# WORK REQUEST:
Exact reproduction required: the lines below from the line with "Image resolution: width=402" to the line with "You are a computer-use agent. The width", both ends included, and no others.

==== INFORMATION SHOWN ====

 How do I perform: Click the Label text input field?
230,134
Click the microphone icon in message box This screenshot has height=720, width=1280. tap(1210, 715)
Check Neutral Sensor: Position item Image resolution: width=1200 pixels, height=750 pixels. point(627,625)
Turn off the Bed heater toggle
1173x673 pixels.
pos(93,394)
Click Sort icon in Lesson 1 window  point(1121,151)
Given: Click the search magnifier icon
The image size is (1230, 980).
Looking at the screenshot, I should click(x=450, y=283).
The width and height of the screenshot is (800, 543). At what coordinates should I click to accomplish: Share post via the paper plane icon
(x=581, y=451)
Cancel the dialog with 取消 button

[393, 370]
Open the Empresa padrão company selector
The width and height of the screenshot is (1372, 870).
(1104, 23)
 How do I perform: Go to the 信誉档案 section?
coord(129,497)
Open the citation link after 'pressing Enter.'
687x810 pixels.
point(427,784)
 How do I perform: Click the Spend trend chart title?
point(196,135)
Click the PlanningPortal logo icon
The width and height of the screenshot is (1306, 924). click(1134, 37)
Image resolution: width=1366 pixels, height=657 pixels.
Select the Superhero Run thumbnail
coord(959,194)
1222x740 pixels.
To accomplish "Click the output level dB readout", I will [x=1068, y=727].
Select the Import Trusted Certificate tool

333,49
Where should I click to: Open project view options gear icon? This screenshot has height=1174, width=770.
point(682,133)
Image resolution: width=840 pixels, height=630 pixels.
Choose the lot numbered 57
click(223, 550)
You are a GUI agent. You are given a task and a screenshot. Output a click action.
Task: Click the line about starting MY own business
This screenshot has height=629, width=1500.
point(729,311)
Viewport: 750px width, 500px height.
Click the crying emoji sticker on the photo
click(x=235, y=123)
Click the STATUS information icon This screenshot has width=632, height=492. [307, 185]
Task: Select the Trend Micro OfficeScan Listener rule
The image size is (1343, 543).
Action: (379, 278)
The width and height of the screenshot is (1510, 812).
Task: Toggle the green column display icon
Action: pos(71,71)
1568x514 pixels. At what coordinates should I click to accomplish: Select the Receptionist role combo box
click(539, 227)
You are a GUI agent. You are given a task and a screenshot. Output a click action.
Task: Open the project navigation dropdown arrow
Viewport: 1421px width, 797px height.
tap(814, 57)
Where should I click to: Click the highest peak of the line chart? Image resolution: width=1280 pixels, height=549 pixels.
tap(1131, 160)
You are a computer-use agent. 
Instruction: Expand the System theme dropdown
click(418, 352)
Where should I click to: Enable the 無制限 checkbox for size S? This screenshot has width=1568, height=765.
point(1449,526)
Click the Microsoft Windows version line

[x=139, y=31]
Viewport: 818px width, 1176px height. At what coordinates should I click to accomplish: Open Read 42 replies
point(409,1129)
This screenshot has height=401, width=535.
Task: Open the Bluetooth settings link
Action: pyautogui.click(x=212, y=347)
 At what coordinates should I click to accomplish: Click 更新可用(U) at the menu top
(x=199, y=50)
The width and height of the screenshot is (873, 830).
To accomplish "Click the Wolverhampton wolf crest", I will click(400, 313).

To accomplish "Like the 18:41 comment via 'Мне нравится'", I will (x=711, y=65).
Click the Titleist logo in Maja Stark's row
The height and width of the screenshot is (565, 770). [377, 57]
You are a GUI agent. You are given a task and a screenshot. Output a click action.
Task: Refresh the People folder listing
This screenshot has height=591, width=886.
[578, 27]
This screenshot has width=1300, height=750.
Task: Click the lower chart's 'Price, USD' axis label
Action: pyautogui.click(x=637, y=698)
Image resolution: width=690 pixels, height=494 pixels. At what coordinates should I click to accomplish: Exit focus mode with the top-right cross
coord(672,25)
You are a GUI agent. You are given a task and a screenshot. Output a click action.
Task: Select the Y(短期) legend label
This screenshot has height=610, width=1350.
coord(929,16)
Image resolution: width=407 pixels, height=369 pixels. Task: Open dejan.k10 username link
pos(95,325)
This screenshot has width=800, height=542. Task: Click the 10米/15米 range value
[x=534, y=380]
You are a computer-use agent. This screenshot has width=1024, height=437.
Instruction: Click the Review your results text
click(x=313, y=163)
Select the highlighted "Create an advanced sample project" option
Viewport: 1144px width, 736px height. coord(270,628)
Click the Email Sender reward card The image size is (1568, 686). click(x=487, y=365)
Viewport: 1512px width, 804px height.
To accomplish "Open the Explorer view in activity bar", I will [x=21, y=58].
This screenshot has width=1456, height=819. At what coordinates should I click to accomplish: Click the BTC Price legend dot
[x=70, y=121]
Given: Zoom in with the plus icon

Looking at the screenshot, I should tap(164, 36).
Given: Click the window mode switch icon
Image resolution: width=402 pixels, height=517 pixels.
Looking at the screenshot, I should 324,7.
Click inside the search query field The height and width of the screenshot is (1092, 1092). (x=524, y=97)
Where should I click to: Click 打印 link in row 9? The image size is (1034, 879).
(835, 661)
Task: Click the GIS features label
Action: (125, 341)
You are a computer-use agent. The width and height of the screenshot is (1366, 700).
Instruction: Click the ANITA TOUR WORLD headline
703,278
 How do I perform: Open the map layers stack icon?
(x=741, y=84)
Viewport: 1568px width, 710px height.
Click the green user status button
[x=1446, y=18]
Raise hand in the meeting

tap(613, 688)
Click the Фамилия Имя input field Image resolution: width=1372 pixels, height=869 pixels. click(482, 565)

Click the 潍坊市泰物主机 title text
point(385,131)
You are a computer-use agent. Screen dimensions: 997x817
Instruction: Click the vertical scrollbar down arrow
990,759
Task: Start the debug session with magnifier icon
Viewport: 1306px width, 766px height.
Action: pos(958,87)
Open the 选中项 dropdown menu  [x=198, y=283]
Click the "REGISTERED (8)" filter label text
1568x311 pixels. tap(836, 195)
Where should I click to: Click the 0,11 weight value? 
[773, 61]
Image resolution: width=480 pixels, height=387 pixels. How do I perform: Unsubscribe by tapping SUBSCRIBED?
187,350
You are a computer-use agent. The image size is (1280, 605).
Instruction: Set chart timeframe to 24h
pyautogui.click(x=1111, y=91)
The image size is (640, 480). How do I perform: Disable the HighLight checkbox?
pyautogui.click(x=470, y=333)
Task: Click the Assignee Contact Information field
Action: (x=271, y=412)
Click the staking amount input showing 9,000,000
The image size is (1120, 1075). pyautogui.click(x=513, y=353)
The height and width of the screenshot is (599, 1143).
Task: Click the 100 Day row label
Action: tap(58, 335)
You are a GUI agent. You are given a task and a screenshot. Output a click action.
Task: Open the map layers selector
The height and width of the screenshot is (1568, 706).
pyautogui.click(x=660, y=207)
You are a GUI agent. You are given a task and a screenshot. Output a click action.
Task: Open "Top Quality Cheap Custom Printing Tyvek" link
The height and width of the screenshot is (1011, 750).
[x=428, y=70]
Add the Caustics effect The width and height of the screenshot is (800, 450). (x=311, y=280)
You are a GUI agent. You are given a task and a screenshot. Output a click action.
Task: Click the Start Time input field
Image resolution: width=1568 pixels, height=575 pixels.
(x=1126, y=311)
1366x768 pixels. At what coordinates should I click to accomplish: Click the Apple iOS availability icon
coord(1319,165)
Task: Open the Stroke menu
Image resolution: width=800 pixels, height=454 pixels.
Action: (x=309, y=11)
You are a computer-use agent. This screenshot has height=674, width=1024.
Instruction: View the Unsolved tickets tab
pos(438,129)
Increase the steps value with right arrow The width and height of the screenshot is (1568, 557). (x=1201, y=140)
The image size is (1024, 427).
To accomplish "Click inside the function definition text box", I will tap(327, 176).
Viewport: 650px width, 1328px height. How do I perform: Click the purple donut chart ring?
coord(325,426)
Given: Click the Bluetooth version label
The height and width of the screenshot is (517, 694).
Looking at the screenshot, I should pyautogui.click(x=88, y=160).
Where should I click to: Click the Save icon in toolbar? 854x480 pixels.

====

# SOLUTION TO THIS TASK:
Image resolution: width=402 pixels, height=517 pixels.
Looking at the screenshot, I should 324,7.
Click inside the search query field The height and width of the screenshot is (1092, 1092). (x=524, y=97)
Where should I click to: Click 打印 link in row 9? The image size is (1034, 879).
(835, 661)
Task: Click the GIS features label
Action: (125, 341)
You are a computer-use agent. The width and height of the screenshot is (1366, 700).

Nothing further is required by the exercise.